[Written task]
Write out the items again, starting with the line containing "2323 (509, 904)" and going on through the line containing "[Deel evenement op Facebook] (228, 1258)", with "Library" replaced by "Archive" and nothing else changed.

(Collection entries)

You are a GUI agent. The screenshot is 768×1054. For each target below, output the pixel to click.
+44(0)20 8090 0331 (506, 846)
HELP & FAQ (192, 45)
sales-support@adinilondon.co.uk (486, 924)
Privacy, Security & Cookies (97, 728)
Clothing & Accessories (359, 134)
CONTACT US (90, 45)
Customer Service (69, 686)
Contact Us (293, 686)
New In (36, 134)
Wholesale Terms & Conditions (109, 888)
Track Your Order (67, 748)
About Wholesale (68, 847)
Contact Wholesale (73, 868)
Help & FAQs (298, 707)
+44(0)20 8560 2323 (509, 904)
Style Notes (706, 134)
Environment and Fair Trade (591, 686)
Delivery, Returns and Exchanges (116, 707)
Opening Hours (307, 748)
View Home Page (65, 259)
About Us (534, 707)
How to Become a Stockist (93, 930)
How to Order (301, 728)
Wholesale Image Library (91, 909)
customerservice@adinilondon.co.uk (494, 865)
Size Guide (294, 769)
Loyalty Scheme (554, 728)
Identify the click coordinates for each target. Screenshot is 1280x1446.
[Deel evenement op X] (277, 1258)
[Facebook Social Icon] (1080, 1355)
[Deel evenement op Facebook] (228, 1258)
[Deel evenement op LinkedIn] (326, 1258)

--

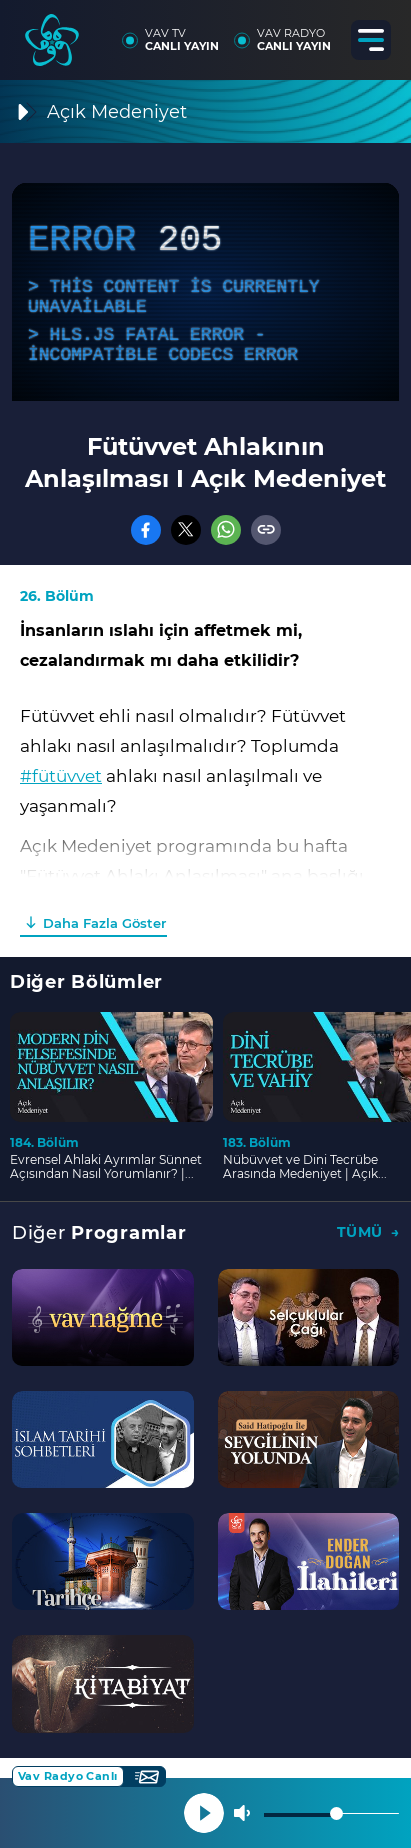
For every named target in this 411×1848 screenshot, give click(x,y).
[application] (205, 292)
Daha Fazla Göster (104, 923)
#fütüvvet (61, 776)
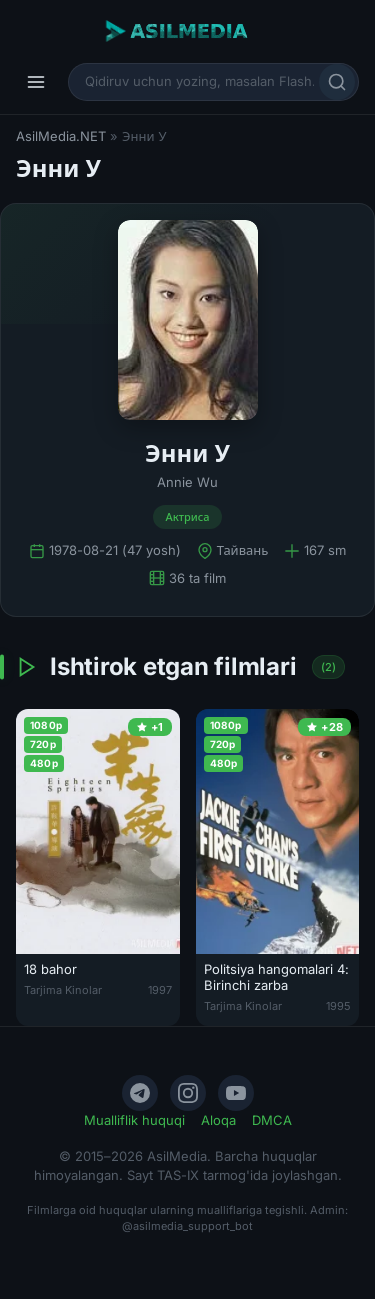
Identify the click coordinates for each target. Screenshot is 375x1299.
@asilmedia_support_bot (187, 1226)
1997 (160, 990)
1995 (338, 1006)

[Exercise response]
+44(0)20 8560 2323 (509, 904)
Style Notes (706, 134)
Environment and Fair Trade (591, 686)
Delivery, Returns and Exchanges (116, 707)
Opening Hours (307, 748)
View Home Page (65, 259)
About Us (534, 707)
How to Become a Stockist (93, 930)
How to Order (301, 728)
Wholesale Image Archive (91, 909)
customerservice@adinilondon.co.uk (494, 865)
Size Guide (294, 769)
Loyalty Scheme (554, 728)
Identify the click coordinates for each target. Screenshot is 1280x1446.
[Deel evenement op X] (277, 1258)
[Facebook Social Icon] (1080, 1355)
[Deel evenement op Facebook] (228, 1258)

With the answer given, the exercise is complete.